The G1 is a bit thin on multimedia, and developers need to step up to the plate quickly.  The music player is good enough; it is the only phone we’ve tested besides the iPhone that properly read both ID3 and album art from all six of our test albums, and the interface is intuitive.  It’s nowhere near as pretty as Apple’s interface, but it gets the job done and is certainly not ugly.  AAC, AAC+, AMR-NB, MIDI, MP3, WMA, WMV file formats are supported.

Options are sparse, you really only get Shuffle and Repeat, but over the air downloads from the Amazon MP3 store make it more robust for sure.  The library is excellent though, on par with Apple for sure and much better than we’ve seen on recent HTC devices.  The miniUSB headset jack is a setback because the included headphones are nothing special and adapters are cumbersome.

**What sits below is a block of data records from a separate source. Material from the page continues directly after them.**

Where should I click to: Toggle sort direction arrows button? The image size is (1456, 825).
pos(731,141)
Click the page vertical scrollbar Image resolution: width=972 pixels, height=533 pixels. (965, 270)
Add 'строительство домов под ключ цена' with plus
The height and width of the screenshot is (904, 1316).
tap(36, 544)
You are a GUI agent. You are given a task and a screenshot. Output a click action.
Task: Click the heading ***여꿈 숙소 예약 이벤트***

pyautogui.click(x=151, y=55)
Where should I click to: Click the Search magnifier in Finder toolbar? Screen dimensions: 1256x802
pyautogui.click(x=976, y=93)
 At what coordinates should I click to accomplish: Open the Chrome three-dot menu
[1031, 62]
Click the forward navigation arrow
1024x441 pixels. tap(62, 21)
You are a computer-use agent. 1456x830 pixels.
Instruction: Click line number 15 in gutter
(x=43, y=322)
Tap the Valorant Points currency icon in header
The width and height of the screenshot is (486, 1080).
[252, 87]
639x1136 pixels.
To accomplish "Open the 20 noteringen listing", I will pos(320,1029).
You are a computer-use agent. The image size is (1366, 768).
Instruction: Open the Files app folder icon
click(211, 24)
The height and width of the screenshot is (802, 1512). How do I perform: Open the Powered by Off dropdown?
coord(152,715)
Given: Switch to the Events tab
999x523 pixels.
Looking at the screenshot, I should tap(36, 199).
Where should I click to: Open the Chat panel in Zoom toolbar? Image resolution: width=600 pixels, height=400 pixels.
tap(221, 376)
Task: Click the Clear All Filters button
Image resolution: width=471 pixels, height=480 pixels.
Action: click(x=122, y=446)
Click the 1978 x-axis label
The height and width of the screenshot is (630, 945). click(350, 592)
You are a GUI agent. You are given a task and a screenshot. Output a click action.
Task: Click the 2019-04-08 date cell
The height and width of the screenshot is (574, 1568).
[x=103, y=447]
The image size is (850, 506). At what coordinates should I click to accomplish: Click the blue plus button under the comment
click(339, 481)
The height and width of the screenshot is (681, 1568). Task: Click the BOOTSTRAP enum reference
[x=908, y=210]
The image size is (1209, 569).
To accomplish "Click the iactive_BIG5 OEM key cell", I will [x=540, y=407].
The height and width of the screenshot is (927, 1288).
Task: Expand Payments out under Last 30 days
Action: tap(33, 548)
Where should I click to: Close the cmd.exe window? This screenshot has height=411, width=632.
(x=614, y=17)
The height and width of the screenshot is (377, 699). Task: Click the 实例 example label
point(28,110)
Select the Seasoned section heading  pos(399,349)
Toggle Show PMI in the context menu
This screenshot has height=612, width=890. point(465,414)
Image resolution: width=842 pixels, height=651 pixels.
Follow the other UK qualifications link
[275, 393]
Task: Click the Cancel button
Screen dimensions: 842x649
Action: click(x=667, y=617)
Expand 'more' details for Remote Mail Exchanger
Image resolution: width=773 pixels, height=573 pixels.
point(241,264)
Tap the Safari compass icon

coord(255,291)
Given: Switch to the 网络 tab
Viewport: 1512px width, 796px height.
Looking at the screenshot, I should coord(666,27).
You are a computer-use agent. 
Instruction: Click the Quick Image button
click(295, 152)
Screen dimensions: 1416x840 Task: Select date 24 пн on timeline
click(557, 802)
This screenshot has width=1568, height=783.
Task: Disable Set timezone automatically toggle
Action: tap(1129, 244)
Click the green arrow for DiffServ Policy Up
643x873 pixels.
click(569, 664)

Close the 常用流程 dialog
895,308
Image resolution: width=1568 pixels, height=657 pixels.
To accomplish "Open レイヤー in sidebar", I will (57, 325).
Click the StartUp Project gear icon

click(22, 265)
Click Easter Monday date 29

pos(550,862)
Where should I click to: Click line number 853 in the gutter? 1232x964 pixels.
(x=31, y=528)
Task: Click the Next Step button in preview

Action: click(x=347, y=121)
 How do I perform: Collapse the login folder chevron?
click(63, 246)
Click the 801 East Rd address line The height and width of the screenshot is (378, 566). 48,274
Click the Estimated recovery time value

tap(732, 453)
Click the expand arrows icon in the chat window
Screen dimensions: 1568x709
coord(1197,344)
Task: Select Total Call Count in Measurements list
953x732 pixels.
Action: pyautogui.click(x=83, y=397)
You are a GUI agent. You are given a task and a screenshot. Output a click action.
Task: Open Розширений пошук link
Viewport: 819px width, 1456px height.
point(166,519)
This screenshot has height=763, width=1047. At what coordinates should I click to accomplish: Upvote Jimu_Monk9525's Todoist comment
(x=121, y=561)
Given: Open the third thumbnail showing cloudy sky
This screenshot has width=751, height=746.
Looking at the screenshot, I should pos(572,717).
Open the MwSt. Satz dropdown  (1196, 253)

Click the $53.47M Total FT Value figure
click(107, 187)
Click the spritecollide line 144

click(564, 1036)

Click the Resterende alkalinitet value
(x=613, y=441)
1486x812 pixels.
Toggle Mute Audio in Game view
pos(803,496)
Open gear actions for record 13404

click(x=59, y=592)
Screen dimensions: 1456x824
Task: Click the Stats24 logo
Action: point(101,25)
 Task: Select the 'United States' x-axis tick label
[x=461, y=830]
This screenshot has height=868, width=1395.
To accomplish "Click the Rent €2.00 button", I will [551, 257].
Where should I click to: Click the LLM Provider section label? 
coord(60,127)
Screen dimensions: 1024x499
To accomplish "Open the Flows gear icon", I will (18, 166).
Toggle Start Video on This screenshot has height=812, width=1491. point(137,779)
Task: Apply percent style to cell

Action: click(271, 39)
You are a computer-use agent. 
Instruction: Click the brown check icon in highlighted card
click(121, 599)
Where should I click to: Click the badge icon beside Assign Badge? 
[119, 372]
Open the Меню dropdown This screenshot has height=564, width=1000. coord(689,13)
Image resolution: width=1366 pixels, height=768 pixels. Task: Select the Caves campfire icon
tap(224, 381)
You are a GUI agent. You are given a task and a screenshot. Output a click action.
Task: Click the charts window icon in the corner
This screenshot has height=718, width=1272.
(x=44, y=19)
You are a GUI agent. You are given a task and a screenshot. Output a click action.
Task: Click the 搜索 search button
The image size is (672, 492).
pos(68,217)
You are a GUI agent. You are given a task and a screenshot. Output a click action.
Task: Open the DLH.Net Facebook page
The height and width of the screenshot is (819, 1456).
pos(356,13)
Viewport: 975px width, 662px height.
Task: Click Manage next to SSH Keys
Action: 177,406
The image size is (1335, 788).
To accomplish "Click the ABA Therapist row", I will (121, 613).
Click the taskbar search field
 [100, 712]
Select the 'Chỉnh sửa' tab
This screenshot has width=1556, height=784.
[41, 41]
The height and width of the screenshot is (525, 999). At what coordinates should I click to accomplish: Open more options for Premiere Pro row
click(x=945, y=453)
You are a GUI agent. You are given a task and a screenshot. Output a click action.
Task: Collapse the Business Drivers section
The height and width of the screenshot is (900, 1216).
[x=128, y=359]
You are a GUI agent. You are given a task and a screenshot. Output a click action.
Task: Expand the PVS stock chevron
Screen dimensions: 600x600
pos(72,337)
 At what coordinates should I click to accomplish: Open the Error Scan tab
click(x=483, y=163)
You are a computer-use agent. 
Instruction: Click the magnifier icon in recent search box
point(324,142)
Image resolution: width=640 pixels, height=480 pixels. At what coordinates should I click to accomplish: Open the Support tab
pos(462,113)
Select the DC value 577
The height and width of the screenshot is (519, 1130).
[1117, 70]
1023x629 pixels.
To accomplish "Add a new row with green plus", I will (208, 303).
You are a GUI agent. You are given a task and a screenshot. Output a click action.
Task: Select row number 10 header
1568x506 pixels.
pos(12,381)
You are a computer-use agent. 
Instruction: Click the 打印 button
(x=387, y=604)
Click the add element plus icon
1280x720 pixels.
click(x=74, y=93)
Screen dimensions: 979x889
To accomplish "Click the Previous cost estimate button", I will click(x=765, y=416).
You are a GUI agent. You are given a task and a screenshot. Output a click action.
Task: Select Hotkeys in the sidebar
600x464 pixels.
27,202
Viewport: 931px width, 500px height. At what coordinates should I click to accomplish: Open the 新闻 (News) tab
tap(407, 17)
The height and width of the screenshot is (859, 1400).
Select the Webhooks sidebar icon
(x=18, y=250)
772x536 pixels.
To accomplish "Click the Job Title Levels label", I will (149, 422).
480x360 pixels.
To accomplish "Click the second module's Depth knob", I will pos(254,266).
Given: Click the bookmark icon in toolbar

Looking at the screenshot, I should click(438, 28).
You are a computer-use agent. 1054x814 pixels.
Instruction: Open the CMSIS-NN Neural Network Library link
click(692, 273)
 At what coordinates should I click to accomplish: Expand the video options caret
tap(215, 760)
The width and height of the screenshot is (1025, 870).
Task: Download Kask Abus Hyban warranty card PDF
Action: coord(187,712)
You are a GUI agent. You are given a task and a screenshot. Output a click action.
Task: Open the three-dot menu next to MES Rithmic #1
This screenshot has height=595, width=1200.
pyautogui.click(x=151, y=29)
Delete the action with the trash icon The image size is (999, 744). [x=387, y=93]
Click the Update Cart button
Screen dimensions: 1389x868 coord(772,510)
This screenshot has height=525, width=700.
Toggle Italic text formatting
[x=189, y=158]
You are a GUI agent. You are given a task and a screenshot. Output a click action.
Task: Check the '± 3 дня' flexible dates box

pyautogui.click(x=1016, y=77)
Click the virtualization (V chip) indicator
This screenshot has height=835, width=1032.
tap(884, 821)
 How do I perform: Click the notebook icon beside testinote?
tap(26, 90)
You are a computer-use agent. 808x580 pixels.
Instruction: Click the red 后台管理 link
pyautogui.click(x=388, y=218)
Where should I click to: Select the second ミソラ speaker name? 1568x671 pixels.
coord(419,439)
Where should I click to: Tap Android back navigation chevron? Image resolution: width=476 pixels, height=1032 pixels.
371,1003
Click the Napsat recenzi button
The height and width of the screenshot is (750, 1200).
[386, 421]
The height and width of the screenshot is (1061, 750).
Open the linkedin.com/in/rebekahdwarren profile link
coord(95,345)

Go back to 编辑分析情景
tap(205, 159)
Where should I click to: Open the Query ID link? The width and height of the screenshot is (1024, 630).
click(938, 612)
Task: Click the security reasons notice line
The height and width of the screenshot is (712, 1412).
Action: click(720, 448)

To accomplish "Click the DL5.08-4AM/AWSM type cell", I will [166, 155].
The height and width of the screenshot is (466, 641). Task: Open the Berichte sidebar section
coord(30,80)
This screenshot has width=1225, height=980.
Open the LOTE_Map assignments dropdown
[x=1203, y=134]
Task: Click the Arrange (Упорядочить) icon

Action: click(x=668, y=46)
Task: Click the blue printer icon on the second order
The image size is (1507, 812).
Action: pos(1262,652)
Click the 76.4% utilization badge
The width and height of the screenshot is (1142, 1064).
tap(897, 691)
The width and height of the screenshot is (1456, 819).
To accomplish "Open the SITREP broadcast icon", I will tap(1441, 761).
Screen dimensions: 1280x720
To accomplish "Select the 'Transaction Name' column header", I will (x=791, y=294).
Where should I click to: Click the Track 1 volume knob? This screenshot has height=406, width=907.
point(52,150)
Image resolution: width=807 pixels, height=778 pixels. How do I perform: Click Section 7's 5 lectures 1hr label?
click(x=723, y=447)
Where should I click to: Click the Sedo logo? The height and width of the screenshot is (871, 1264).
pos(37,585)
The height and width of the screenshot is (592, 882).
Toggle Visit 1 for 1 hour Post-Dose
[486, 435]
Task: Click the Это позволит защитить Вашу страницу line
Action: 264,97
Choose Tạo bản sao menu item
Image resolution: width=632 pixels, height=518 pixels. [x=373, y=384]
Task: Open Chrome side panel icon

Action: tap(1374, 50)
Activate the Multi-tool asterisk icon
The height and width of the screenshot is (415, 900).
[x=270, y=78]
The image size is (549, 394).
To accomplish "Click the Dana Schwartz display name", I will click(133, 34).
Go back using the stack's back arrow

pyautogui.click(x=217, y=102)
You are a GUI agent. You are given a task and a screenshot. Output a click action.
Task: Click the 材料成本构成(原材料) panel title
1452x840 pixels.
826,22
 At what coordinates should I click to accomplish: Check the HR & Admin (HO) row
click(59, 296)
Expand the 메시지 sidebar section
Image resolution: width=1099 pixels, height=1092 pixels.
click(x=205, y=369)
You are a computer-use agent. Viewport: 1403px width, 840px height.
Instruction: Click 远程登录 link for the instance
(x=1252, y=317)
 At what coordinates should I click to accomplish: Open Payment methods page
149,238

There is no native video player, which is a big omission.  We grabbed Video Player from the Android Market.  It's a good, basic solution that plays MPEG4 or 3GPP videos with H.263 and H.264 video and MP3, AAC or AMR audio.  Rotating the device switches between landscape and portrait mode, and videos looked crisp on the large screen.  Like stereo Bluetooth, we're not quite sure how Google approved the launch without such a basic function but this is a perfect example of how developers will plug the holes.

G1 features a stand-alone YouTube client, though it is not as impressive as the one found on HTC Windows Mobile devices.  The functionality is the same, but we prefer the layout of the WinMo client.  In this mode videos play full screen, and looked good even over EDGE.  Over Wi-Fi they were crystal clear.

If Android is going to dethrone the iPhone then it needs to strike at its core.  The iPhone is after all the best iPod ever, and right now the G1 cannot compete.  We look forward to developers bringing new features such as A2DP and a better music and video player, but it’ll be a later piece of hardware, not the G1, which takes down the iPhone.


The G1 runs on a Qualcomm MSM 7201A processor at 528 MHz.  It has 192 MB RAM and 256 MB ROM, and ships with a 1GB microSD card.  It’s not slow, that’s for sure, and animations are smooth and slick.  For instance, the wallpaper is actually a widescreen picture since there are three pages to the homescreen.  You only see the full image by swiping from the left page all the way over to the right, but the picture isn’t simply cut into three segments, one for each page.  Instead the icons/widgets move at a faster rate than the wallpaper.  It’s a bit hard to describe, but a very cool effect that shows off the graphical capabilities of the phone nonetheless.

Google Maps is the default maps application, and runs extremely well.  Everything is incredibly smooth, and it’s pretty much like a desktop experience.  The G1 has built in GPS, but it didn’t work all that well for us.  When it was able to determine a location at all it was usually off by a mile or so.  We’ve never experienced this with Google Maps on Windows Mobile, OS X or Palm so we’re surprised to see it on the G1.  Hopefully some software optimizations will fix this shortly.

Like Apple’s App Store, the G1 and Android really come to life with the Android Market.  Here the user can download programs that extend the capabilities of the phone.  Since Google has released everything for Android’s source code we expect to see some amazing apps in the future.  There will eventually be paid applications, but until the end of the year everything is free.  Some developers are taking advantage of this and giving free applications that simply point to paid ones, others- such as EA- are holding out on developing until they can make money, but there are hundreds of applications available just a week after launch.  Some are definitely more useful than others, but with Google’s “everyone is welcome” policy we expect to see applications that will appeal not only to the masses but also to niche crowds.  This will eventually allow users to truly make their device their own, and in the end that’s what it’s all about.